Few tips on asking questions productevly:
1. If you don’t know or understand something it is a legit question. If context is in person conversation or meeting it is OK to ask it right away.
2. If you need to find somebody to ask the question or ask for the help. You will end up with having 1 or 2 persons you are most comfortable asking questions, and as result asking them a lot of them. This is anti-pattern. Do not overload just one favorite coworker, go out of your comfort zone and reach out to other people.
Make for yourself a small SOP (Standard Operational Procedure) to ask questions, and timebox, say, 10-15 minutes to try to answer question yourself before reaching out for help: 3 Google searches using different queries, looks through product documentation, search through internal system(s), maybe post on the question board (different questions land themselves to different research steps). Also amount of preliminary naturally research depends on the urgency.

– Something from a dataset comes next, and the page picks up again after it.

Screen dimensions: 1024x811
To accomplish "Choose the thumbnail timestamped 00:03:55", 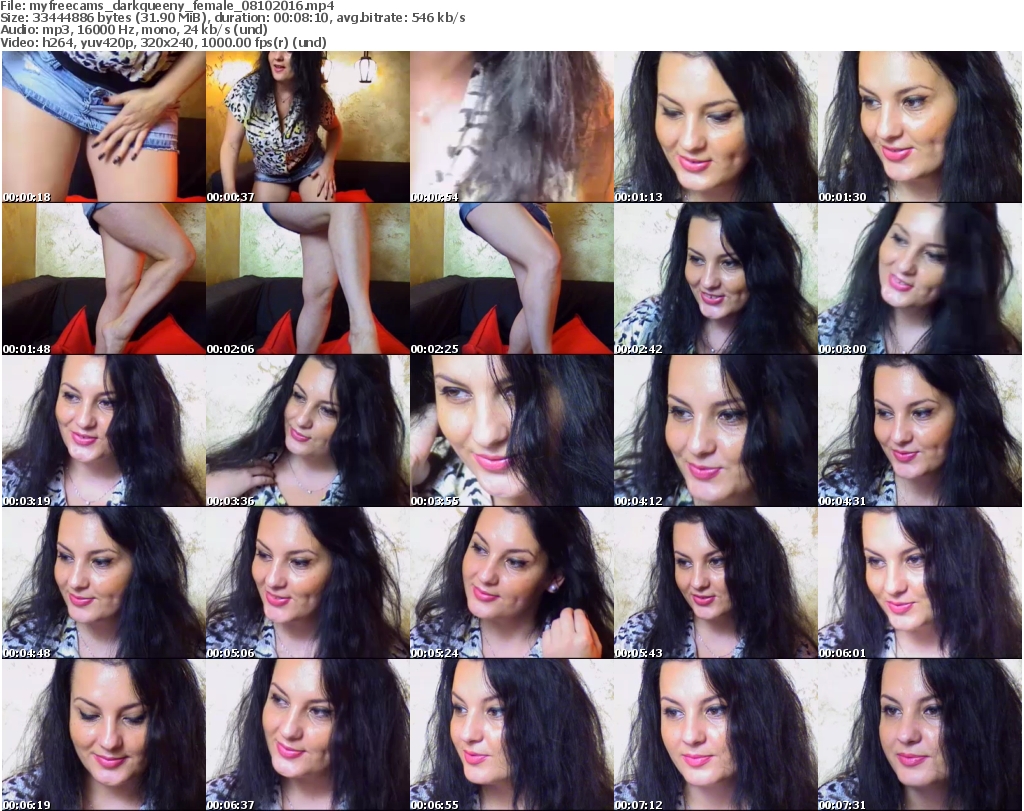I will 511,431.
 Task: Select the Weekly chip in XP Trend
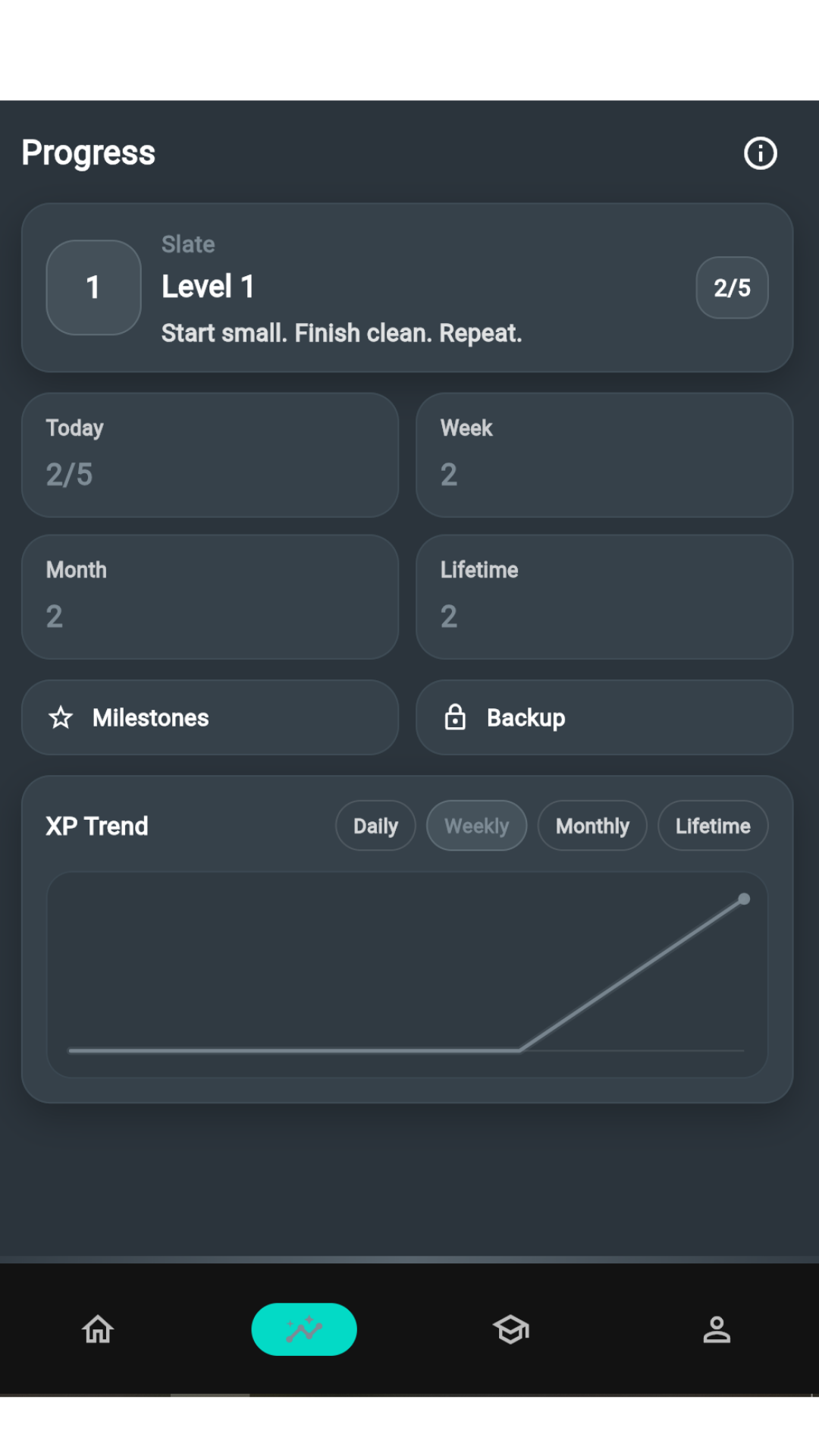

Communicating to your coworker that you did your legwork before asking for their time is a good thing and will save you few embracing incidents when the answer was right in front of you (happens to me far too often and is not that big deal).
After getting help from coworker (and naturally thanking him), ask how you could have found it by yourself. This will teach you to be better at searching information in the future, and in lot of cases it will turn out that there was no reasonable way to do so.
Also ask your coworkers what their preferable communication channel is to be asked for the help in the future and do your best to use it.
If person you asked doesn’t know the answer, make note to ping them when you learn it and ask them if they are interested in it.
Document your finds at least for yourself (it will take time to develop reasonable note taking system, aim it to be adequate, not perfect). As a stretch goal see if you can also document it for others, like updating internal wiki, etc.